[Dataset entries]
************
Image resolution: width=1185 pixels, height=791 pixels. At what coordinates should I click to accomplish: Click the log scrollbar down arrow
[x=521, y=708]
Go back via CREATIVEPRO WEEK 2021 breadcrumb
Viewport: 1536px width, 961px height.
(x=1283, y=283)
************
**What the exercise asks:** Exact copies of all the entries above are to be printed.

**Expected output:**
Image resolution: width=1185 pixels, height=791 pixels. At what coordinates should I click to accomplish: Click the log scrollbar down arrow
[x=521, y=708]
Go back via CREATIVEPRO WEEK 2021 breadcrumb
Viewport: 1536px width, 961px height.
(x=1283, y=283)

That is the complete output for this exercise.